The supply/demand dynamics still favor lower oil prices. This does not mean that oil won’t rise from here. It probably will… at least a bit. This temporary bullish price action is fully due to dollar weakness plus some help from China.

Cooperation amongst oil producing states has completely disintegrated. Even the once strong ties between the US and Saudi  Arabia have begun to unravel — Obama visited Saudi Arabia recently and was greeted at the airport by a low level minister, not the King (that’s a giant snub in international politics). Saudi Arabia is openly fighting Iran, Russia, and the US for global market share. Everybody is turning their taps completely wide open. It’s a race to the bottom and an endurance fight for survival. 


US crude stockpiles are at levels not seen since 1929 (an interesting coincidence). China has maxed out its strategic storage and has been filling up floating storage (oil container ships) which are nearly maxed out as well. This is an extreme example of a supply glut at work.

It is this reality that makes us very cautious in our tactical trading of some of these energy and other commodity plays to the long side. The price action setups continue to look enticing but we must remain cognizant that this whole rally in commodities and EM can reverse… and reverse fast.

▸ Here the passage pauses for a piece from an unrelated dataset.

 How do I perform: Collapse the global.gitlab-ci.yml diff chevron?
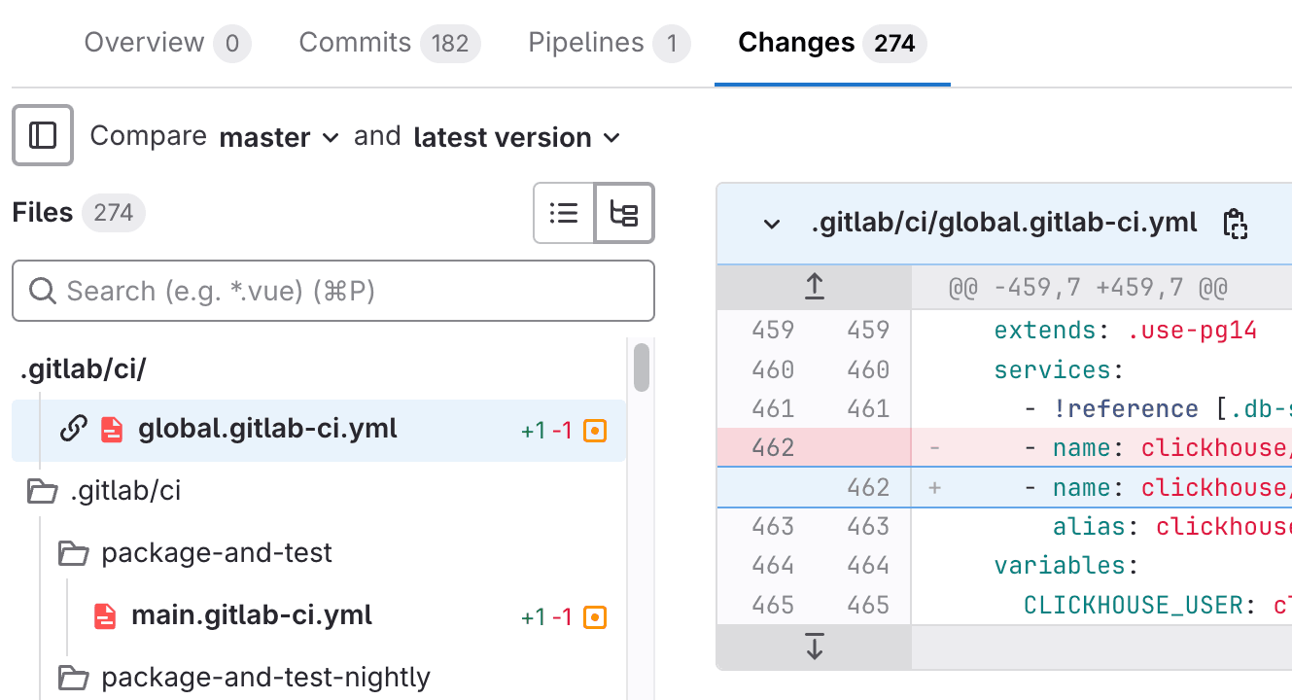(772, 225)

Which brings us to the dollar.

The dollar just squeaked out a breakdown from its year long consolidation against many of its pairings. We’ll have to see if this holds and follows through into the week. 


I think we may finally be seeing a large and dramatic selloff in the dollar over the coming month. This is something I’ve been expecting and looking for, for a couple months now. Currencies, for some reason, often have large and volatile retracements in the middle of big trends — right before turning around, getting back to the trend.

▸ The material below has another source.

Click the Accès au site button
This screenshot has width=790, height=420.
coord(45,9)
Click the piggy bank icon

This may have something to do with positioning, sentiment, or perhaps policy makers have a tendency to act in the middle of larger trends. I don’t know. But it is something that happens quite frequently in forex.

So if that is indeed what we’re seeing, then the dollar could easily fall another 2-5% over the next month. This would set the dollar up perfectly for a resumption of trend sometime in June. This just so happens to be when the BOJ, Fed, and ECB are expected to introduce policy changes.

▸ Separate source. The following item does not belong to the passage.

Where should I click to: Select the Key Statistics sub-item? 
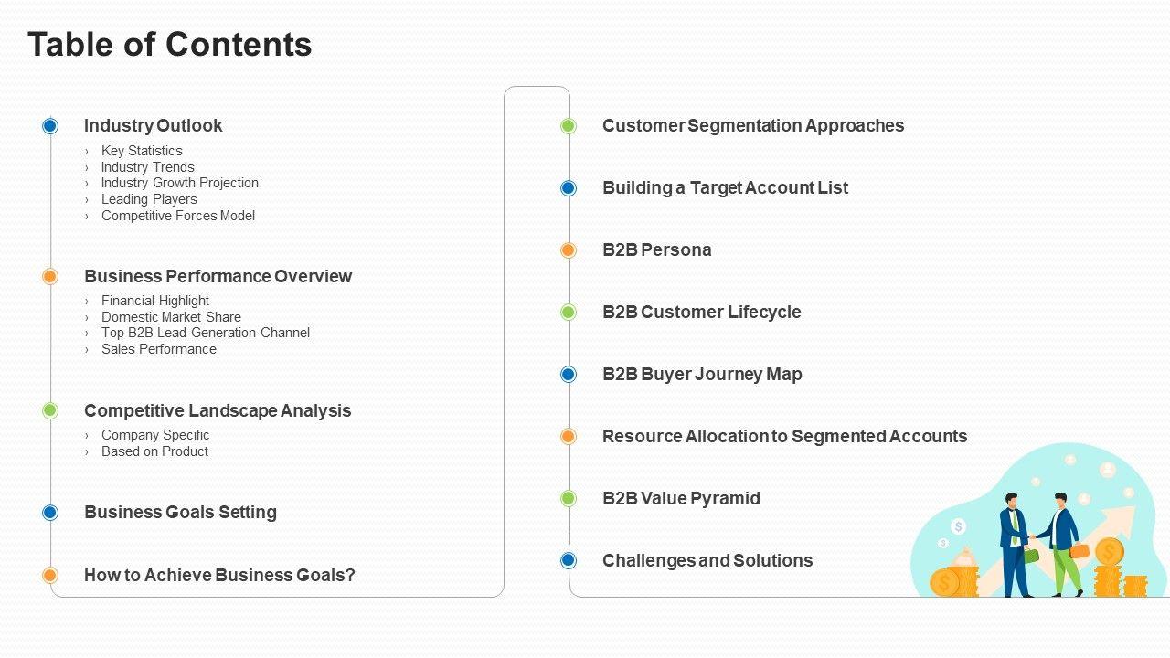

And here’s the interesting thing. The further and faster the dollar falls over the next month, the more incentive there will be for the BOJ and ECB to step in and do something dramatic. The Fed will also likely feel more secure that the dollar bull market is over and that it’s safe to raise.

This means that we have to keep a close eye on the dollar over the next two weeks. If it really starts to fall, then oil and commodities should spike up and those beaten down commodity plays we’ve been hopping in and out of over the last month could go parabolic. 

Which brings us to the broader market. 


Equities sold off last week and this rally is looking tired. I think it will be turning over more aggressively soon, but I don’t want to short just yet. I would like to see a sell-off in high-yield and more declining breadth to convince me that the bear market is starting — this could very well happen by the end of the week. We’ll have to wait and see. 

Earnings continue to roll over and the gap continues to widen between forward (expected) earnings versus the price of the broader market. This combined with the weak 0.5% in QoQ GDP growth — along with a suit of other data — still leads me to believe that we are in a turning business cycle and will likely be starting a recession over the next 12 months. 

It’s a tough time to be trading the markets. Stay light and respect your stops. Good luck.